Mary Winston Jackson
Mathematician and Aerospace Engineer
April 9, 1921 — February 11, 2005
Birthplace: Hampton, VA
Mary Winston Jackson used her love of science and her desire to make the lives of those around her better to change history.
After graduating high school with the highest honors, Mary obtained dual Bachelor of Science degrees, one in Mathematics and one in Physical Science, from Hampton Institute in 1942. She taught math in Maryland and then worked as a receptionist, bookkeeper, and military secretary. Eventually, around World War II, she got a job as one of a small group of African American women who worked as aeronautical engineers, called “human computers.”
During NASA’s “Space Age,” NASA was racing to successfully launch a rocket into space. Mary Jackson worked under Dorothy Vaughan, another trailblazer at NASA during that time. She worked at Langley Research Center in Hampton, Virginia, for most of her career at NASA, beginning in 1951, like a computer at the segregated West Area Computing division.
Mary Jackson won the chance to work with engineer Kazimierz Czarnecki in the Supersonic Pressure Tunnel, which was 4’ by 4’ but strong enough to produce winds twice the speed of the sound. She conducted experiments and earned opportunities almost unheard of for females, especially Black ones. She was likely the only African American female aeronautical engineer in her field at that time.

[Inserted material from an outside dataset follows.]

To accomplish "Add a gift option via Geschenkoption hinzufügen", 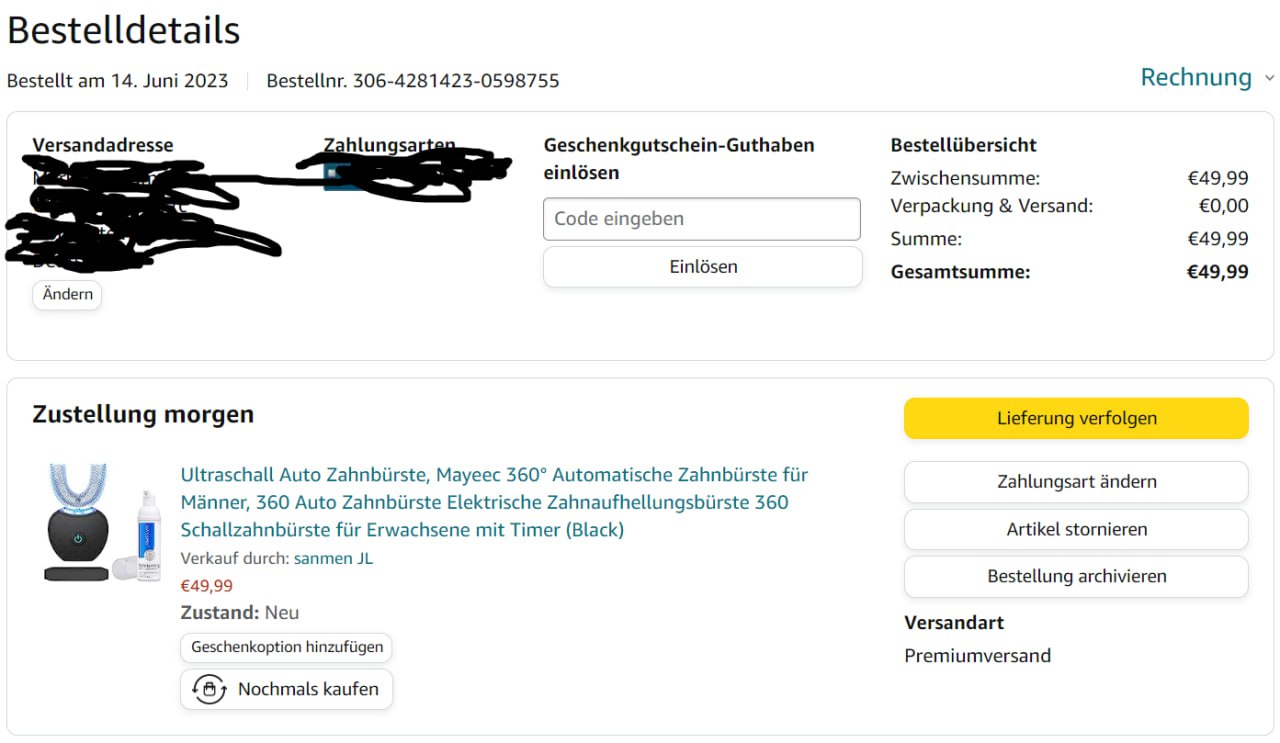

Mary also was feisty and never backed down from her dreams or reached her full potential. Everyone was required to take graduate-level math and physics in after-work courses managed by the University of Virginia in her department. Due to segregation, Mary needed special permission from the City of Hampton to take classes with her white peers in the classroom where the classes were. She fought in court, got the court’s permission, successfully completed the courses, and earned the promotion. In 1958, Mary became NASA’s first black female engineer. That same year, she co-authored her first major scientific report.
Even though her accomplishments were significant, and she overcame racism, she also overcame gender inequalities. She made sure to burst barriers that limited her, as well as other females. So in 1979, the realization that the glass ceiling seemed like the rule and unbreakable for female professionals, Mrs. Jackson strategically changed the trajectory of her career as an engineer. She took a demotion and accepted the open position of Langley’s Federal Women’s Program Manager. The personal sacrifice was part of her mission to improve the hiring and promotion processes to positively impact all of NASA’s potential and future female mathematicians, engineers, and scientists.
Mary Jackson worked for NASA for 34 years and loved what she did. More importantly, her tenacity and excellence paved the way for future female engineers and girls interested in science, technology, math, engineering, and aerospace careers. She helped youths in the community explore science and conduct experiments throughout her life.